Page:Revue des Deux Mondes - 1889 - tome 93.djvu/153

La bibliothèque libre.
Le texte de cette page a été corrigé et est conforme au fac-similé.

Goethe, riche, heureusement né, beau comme un Apollon et brillant de jeunesse, voulait savoir, mais jouir, et goûter aussi bien à l’arbre de la vie qu’à celui de la science. Sa curiosité était tournée d’abord vers le monde réel et son activité toute portée au dehors, soit que, par un gai soleil de janvier, il se lance comme une flèche sur l’eau gelée du Mein, magnifique tableau que nous a peint sa mère, soit que, voulant connaître la guerre par expérience, il accompagne en France l’armée prussienne, soit qu’il parcoure les montagnes de Suisse en géologue, ou qu’il se mêle de politique et d’administration en s’associant, à Weimar, au gouvernement du grand-duc. Le pauvre Jean-Paul, sans distractions extérieures, replié sur lui-même, claquemuré dans ses livres, collé sur son papier, bête d’encre, ne voit le monde qu’à travers ses lectures et son imagination de myope. S’il étudie la botanique, l’astronomie, l’anatomie, c’est pour approvisionner de comparaisons et de figures son bric-à-brac d’écrivain humoriste. Il ignore et méprise l’histoire, science trop positive ; il remplit ses romans d’une géographie et d’une politique imaginaires, inventant des villes inconnues dans des principautés de fantaisie, avec des altesses sérénissimes, des chambellans, des conseillers auliques, venus on ne sait d’où et tombés, comme lui, de la lune.

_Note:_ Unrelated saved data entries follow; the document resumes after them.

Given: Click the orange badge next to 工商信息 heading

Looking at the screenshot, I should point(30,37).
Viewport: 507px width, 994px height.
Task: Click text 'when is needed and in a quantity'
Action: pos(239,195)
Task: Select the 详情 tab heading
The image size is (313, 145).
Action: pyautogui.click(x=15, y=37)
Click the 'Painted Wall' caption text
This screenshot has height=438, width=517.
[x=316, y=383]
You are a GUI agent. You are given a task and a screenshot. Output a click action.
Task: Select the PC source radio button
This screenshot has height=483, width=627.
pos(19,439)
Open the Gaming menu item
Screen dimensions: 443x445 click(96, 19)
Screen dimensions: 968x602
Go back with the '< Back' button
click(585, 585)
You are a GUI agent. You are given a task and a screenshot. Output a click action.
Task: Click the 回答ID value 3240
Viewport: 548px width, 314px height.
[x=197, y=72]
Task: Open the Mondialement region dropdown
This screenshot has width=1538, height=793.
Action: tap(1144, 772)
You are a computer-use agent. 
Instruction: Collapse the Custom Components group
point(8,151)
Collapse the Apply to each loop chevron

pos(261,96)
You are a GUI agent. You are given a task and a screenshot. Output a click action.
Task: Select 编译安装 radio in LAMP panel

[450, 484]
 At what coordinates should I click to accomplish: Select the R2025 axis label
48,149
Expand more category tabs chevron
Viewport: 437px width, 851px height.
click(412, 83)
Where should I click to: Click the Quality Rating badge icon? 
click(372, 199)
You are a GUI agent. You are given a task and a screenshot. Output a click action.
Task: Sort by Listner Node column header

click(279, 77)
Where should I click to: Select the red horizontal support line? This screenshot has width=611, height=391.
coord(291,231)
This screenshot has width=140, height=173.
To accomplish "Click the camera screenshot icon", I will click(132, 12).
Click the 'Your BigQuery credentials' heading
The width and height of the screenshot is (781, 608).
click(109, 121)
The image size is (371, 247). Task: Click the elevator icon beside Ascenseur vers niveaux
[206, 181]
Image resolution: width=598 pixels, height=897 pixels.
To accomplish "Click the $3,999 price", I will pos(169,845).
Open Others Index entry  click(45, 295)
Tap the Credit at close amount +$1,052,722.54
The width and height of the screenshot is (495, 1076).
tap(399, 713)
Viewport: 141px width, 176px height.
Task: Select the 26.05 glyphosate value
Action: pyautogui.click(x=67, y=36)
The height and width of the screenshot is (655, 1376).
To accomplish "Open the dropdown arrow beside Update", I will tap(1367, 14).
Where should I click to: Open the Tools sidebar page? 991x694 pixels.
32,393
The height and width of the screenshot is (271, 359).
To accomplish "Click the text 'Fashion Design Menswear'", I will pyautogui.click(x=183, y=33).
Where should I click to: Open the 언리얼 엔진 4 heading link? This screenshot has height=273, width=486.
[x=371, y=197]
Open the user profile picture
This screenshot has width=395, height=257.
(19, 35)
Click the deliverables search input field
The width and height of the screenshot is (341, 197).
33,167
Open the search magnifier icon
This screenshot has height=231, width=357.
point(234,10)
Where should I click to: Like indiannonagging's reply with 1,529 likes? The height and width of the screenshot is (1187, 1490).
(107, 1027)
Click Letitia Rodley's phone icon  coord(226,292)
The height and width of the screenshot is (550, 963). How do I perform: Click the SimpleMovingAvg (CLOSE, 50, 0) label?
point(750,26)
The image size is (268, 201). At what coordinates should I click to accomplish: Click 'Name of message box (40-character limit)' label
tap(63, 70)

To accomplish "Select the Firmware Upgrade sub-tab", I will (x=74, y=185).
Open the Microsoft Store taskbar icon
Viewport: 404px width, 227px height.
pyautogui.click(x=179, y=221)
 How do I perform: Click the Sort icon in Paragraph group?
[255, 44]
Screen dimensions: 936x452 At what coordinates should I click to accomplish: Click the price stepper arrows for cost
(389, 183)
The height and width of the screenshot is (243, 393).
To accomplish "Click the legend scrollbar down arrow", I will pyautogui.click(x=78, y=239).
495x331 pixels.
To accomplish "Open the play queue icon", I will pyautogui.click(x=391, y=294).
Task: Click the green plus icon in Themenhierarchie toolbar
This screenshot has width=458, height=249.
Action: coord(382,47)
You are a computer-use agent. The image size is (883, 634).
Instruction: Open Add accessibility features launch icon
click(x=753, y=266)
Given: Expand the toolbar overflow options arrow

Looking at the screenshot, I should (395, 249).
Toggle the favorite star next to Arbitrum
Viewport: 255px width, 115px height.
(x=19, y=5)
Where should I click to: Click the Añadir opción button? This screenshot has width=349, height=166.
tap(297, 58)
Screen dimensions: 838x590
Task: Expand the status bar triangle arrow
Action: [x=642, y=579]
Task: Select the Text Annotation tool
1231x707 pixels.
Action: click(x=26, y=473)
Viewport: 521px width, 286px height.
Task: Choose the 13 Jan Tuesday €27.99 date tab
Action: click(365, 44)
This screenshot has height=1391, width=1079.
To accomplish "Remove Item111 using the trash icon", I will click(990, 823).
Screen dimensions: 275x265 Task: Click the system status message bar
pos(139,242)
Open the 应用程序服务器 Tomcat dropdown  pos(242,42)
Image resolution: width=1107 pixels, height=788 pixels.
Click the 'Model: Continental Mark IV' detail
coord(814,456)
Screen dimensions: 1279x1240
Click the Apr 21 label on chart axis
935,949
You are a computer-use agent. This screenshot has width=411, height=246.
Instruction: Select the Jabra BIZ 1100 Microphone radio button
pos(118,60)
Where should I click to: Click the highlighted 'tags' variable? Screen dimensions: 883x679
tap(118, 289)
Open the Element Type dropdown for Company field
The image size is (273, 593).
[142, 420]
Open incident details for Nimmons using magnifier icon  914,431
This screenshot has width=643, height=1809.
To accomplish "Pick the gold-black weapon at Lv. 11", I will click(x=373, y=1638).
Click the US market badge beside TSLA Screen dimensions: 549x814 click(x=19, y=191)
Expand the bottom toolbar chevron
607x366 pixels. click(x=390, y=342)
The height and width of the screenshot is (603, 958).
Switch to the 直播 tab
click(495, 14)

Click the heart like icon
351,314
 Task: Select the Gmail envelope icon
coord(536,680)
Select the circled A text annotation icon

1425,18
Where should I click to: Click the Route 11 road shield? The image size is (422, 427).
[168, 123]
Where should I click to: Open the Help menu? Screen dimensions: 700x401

La nature même, et c’est bien là le comble de tous ses paradoxes, ce romantique ne la vit, ne la voulut voir qu’en idée. Il ne visita jamais les montagnes ni la mer, « de peur qu’une trop grande proximité ne gâtât l’image qu’il s’en était faite. » — « J’ai fait bien des descriptions, disait-il, et je mourrai sans avoir vu la Suisse ni l’océan; mais l’océan de l’éternité, il faudra bien que je m’y plonge. » Pour un autre motif encore, Jean-Paul évitait de lever le nez trop au-dessus de son écritoire : il considérait comme temps perdu tout celui qu’il ne passait pas à écrire. Soixante-cinq volumes in-octavo, monument vénérable auquel peu de gens touchent, attestent aujourd’hui cette infatigable ardeur de sa plume. Il ne concevait pas d’autre sphère d’activité que la littérature, il n’a jamais su peindre que l’homme de lettres, et s’il s’occupe de l’éducation des enfans, ce sont des écrivains qu’il s’applique à former.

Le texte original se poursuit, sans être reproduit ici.